Network creation and initialization is very similar to C++:

  • networks are created using the make_net(name) factory function
  • the net.set(key,value) method is used to set up parameters
  • the .setLearningRate(lr,mom) method is used to set learning rate and momentum
  • .initialize() is called to create the network

As in C++, the combination of make_net and set does not allow arbitrary network architectures to be constructed.
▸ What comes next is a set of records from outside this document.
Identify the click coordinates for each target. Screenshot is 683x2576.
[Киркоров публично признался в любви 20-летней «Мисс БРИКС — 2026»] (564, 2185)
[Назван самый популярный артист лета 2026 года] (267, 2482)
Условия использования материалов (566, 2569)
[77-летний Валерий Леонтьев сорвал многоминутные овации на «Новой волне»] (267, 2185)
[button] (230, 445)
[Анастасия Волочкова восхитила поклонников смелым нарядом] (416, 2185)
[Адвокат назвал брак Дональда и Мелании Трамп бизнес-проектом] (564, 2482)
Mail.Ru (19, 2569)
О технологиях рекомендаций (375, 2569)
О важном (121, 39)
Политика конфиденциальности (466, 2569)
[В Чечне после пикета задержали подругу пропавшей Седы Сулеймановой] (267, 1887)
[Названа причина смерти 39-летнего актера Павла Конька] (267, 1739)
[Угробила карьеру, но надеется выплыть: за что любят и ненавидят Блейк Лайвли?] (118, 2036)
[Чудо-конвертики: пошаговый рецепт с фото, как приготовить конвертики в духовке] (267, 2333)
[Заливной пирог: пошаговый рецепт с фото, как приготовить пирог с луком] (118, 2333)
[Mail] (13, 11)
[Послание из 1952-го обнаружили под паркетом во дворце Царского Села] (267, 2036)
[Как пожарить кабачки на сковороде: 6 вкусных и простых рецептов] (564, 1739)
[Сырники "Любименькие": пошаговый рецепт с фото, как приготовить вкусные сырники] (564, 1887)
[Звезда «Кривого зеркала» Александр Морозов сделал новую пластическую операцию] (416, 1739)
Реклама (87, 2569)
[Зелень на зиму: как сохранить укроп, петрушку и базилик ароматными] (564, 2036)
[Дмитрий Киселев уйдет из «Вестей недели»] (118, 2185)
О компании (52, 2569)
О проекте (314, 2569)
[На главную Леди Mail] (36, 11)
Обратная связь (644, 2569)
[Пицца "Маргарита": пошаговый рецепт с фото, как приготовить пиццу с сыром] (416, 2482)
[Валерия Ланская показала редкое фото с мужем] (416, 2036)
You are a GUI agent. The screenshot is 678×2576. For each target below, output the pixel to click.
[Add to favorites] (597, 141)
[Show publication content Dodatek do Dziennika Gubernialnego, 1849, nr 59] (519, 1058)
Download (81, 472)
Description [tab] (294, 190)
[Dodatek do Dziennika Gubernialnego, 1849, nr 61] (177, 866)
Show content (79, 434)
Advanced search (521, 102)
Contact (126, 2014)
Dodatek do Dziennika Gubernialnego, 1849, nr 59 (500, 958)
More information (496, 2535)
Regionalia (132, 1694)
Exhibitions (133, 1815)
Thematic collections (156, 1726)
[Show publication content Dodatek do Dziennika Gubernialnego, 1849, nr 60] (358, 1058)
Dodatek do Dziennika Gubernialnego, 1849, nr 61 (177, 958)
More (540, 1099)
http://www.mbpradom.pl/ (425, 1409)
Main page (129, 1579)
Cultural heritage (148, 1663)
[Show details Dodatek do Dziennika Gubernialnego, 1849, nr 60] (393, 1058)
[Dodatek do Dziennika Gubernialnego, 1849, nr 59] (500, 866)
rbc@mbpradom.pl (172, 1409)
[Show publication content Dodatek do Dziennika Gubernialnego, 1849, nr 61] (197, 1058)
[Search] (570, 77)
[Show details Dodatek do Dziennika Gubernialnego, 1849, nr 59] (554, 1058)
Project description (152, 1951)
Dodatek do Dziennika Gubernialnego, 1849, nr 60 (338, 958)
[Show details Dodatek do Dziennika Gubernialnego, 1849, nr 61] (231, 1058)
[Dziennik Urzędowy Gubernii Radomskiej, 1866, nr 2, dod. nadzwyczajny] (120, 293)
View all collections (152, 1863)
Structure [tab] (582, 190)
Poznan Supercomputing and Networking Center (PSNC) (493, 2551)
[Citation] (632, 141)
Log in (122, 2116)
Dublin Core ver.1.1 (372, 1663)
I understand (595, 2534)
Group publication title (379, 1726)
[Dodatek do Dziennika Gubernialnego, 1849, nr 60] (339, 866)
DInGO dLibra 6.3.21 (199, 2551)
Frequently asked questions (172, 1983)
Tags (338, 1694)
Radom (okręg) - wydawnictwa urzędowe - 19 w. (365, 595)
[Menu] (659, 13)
For anything complicated, you


In [3]:
net = clstm.make_net_init("lstm1","ninput=1:nhidden=4:noutput=2")
print net


<clstm.INetwork; proxy of <Swig Object of type 'std::shared_ptr< INetwork > *' at 0x7f0cba79ad20> >

In [6]:
net.setLearningRate(1e-4,0.9)
print clstm.network_info_as_string(net)


.Stacked: 0.000100 0.900000 1 2
.Stacked.NPLSTM: 0.000100 0.900000 1 4
.Stacked.SoftmaxLayer: 0.000100 0.900000 4 2

You can navigate the network structure as you would in C++. You can use similar methods to create more complex network architectures than possible with make_net.


In [7]:
print net.sub.size()
print net.sub[0]
print net.sub[0].kind


2
<clstm.INetwork; proxy of <Swig Object of type 'std::shared_ptr< INetwork > *' at 0x7f0cb9dfa090> >
NPLSTM

This cell generally illustrates how to invoke the CLSTM library from Python:

  • net.inputs, net.outputs, net.d_inputs, and net.d_outputs are Sequence types
  • Sequence objects can be converted to rank 3 arrays using the .array() method
  • The values in a Sequence can be set with the .aset(array) method

In [8]:
N = 20
xs = array(randn(N,1,1)<0.2, 'f')
net.inputs.aset(xs)
net.forward()

Here is a training loop that generates a delayed-by-one from a random input sequence and trains the network to learn this task.


In [11]:
N = 20
test = array(rand(N)<0.3, 'f')
plot(test, '--', c="black")
ntrain = 30000
for i in range(ntrain):
    xs = array(rand(N)<0.3, 'f')
    ys = roll(xs, 1)
    ys[0] = 0
    ys = array([1-ys, ys],'f').T.copy()
    net.inputs.aset(xs.reshape(N,1,1))
    net.forward()
    net.outputs.dset(ys.reshape(N,2,1)-net.outputs.array())
    net.backward()
    clstm.sgd_update(net)
    if i%1000==0:
        net.inputs.aset(test.reshape(N,1,1))
        net.forward()
        plot(net.outputs.array()[:,1,0],c=cm.jet(i*1.0/ntrain))



In [ ]: